Here are some details on US and world cement production from the Concrete Thinker and the Portland Cement Association.
Carbon dioxide emissions from a cement plant are divided into two source categories: combustion and calcination. Combustion accounts for approximately 40% and calcination 60% of the total CO2 emissions from a cement manufacturing facility. The combustion-generated CO2 emissions are related to fuel use. The CO2 emissions due to calcination are formed when the raw materials (mostly limestone and clay) are heated to over 2500°F and CO2 is liberated from the decomposed limestone. As concrete ages, it carbonates and reabsorbs the CO2 released during calcination. Calcination is a necessary key to cement production. Therefore, the focus of reductions in CO2 emissions during cement manufacturing is on energy use.
In the US, cement manufacturing accounts for approximately 1.5 to 2% of CO2 emissions attributable to human activities. Worldwide, cement manufacturing accounts for approximately 5% of CO2 emissions. When all greenhouse gas emissions generated by human activities are considered, the cement industry is responsible for approximately 3% of global emissions. Using the same ratio of CO2 emissions to greenhouses gases in the U.S., 1% of the greenhouse gases are attributed to cement manufacturing. In the US and elsewhere, the industry strives to further reduce that contribution.China produces 37% of the world’s cement, followed by India with 6% and the U.S. with 5%. Most facilities in China rely on inefficient and outdated technologies; these plants contribute to 6 to 8% of the CO2 emissions in China.

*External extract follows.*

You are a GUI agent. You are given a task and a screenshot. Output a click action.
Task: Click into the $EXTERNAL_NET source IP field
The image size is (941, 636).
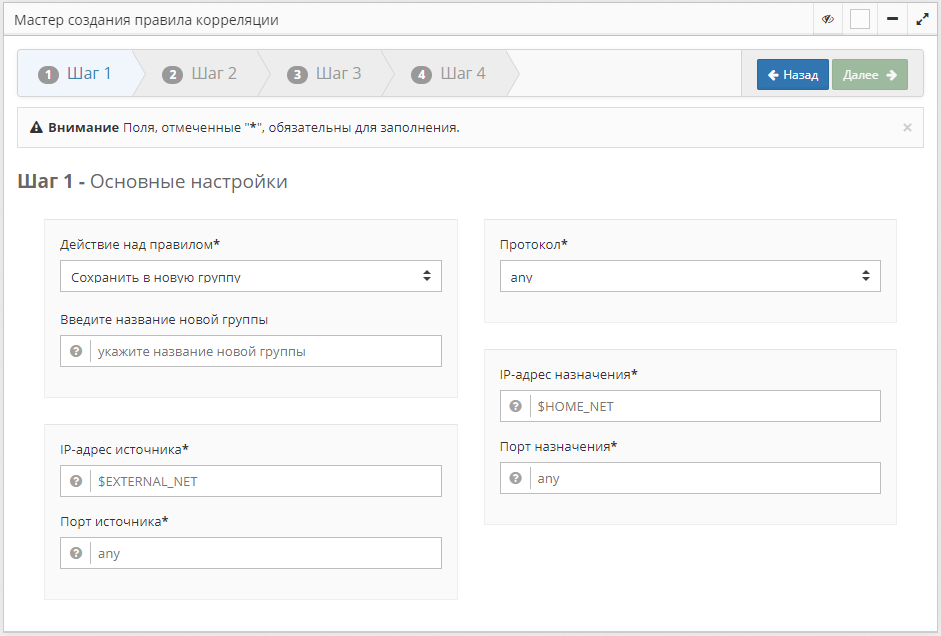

The cement industry has made progress towards reducing energy associated with cement manufacturing and associated emissions. Since 1972, the cement industry has improved energy efficiencies by 33%. According to the U.S. Department of Energy, U.S. cement production accounts for only 0.33% of U.S. energy consumption.
Putting CO2 emissions into perspective
The manufacture of cement produces about 0.9 pounds of CO2 for every pound of cement. Since cement is only a fraction of the constituents in concrete, manufacturing a cubic yard of concrete (about 3900 lbs) is responsible for emitting about 400 lbs of CO2. The release of 400 lbs of CO2 is about equivalent to:
- The CO2 associated with using 16 gallons of gas in a vehicle
- The CO2 associated with using a home computer for a year
- The CO2 associated with using a microwave oven in a home for a year
- The CO2 saved each year by replacing 9 light bulbs in an average house with compact fluorescent light bulbs
Other sources responsible for CO2 emissions include:
- 28,400 lbs for an average U.S. house in a year
- 26,500 lbs for two family vehicles in the U.S. in a year
- 880,000 lbs for a 747 passenger jet traveling from New York to London
The reason concrete is responsible for 1.5 to 2% of the U.S. anthropogentic CO2 (that is, due to humans) is due to the vast quantities of concrete used in the world around us.
Cement will need to continue to be produced as our world continues to demand adequate housing, water and infrastructure for its people.